Here’s a few pointers and reminders that may help to restore the balance...
For young people...
- Be aware of the amount of time you spend online. It’s easy to interrupt healthy sleep patterns and meal times if you are an avid gamer, blogger or social networker.
- Remember if you are gaming with people internationally eg on COD, it is easy to forget they are in different time zones than you, especially if you have the pressures of a clan or guild to maintain.
- If you find yourself spending a lot of time at the device, give yourself regular breaks for at least forty minutes at a time. Keep hydrated, eat well and give your brain a break for a while. You’ll be a better gamer or online friend if you do!
- With increased time online there is more chance to come up against problems. If you do, then make sure you know how to get help; ask an adult you can trust for advice and support. If you can’t do that then use the “Report Abuse” button at www.thinuknow.co.uk. This will put you in touch with a team of specialists who can help you.
- If you are being bullied online and can’t find a trusted adult then contact www.cybermentors.org.uk for help and advice. There will be someone there online who you can talk to.
- If you make new friends online who live in your area, and you want to meet up with them, then make sure you minimise any potential risk... meet in a public place, during the day and take some trusted friends (or an adult) with you who can hang around to make sure you are safe. Probably a good idea not to go off on your own on a first meeting until you know you can trust them.
For parents ...
- Be aware of how long your child spends online and be prepared to intervene if you think it may be too long, particularly at bedtime and in the wee small hours. When you have work the next day, it’s easy to go bed thinking everything is OK. Let your child know that you have the wherewithal to limit their online time... you can do this by:
- Physical monitoring, asking them to come away from the computer or console for a while to help you with things
- Have an internet curfew at an appropriate time
- Learn to change the settings on your router that limit specific devices on your home internet network to certain times. This might take a little research on your part but the feeling of control that you get back is amazing... and will tip the balance in your favour.
- Explore the parental control settings on your child’s console... they are getting easier to understand and simpler to access. A little knowledge goes a long way.
- If reasoning fails then unplug the router at night and march off to bed with it!
- Your child may come to you for help if things have gone wrong for them online; we know cyberbullying and online issues rise during the summer break as engagement increases.

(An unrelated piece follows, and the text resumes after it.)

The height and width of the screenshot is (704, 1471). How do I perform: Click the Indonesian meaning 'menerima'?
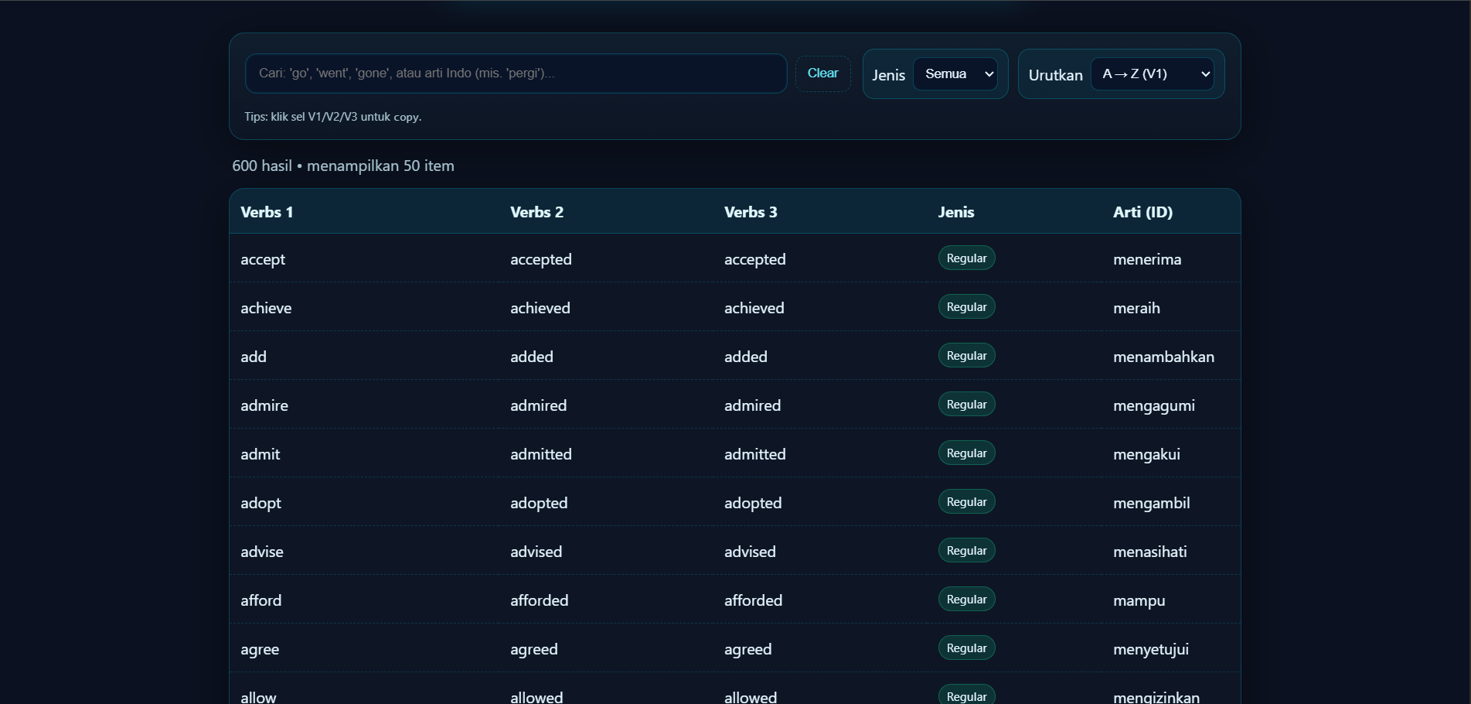click(1147, 259)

- Try to have the right response; one that encourages them to come to you rather than drive it away beyond your control
- Let them know that whatever has happened, you will help them sort it out... even if it is their fault.
- Be aware of how to report on their behalf eg how to report abuse on Facebook. There are some useful websites listed below.
Young people’s engagement with the online world is both powerful and enabling but like everything else can cause issues when it runs to excess. Help your child navigate this resource safely by being an integral part of it.